Reading Complex XML or GML using the XMLFlattener

Files

XMLFlattener_Demo1.zip
- 30 KB
- Download

Introduction

Many users have problems reading complex XML or GML. In the past, you had to make xfMap or XQuery scripts. To address this, we recently added the concept of XML flattening to our XML and GML readers. However, sometimes you have XML elements or attributes that need to be processed within a workspace, such as the result from a URL request. For thi,s you can use the new XMLFlattener transformer.

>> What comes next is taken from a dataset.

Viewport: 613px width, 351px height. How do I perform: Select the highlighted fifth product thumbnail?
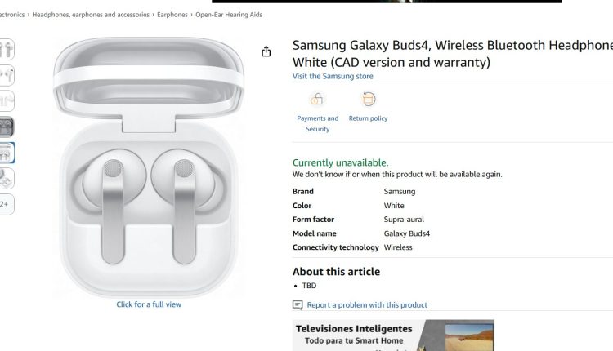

With XMLFlattener, all you have to do is feed it XML on an attribute or from a file, specify the node you want to query, and XMLFlattener transformer will make an FME feature for each occurrence of that node in your XML and flatten all the elements nested within that node into simple FME attributes. This will allow you to read virtually any XML data and extract the information you want. Below, we describe how to use it, its limitations, and give you suggestions on how to work around some of them.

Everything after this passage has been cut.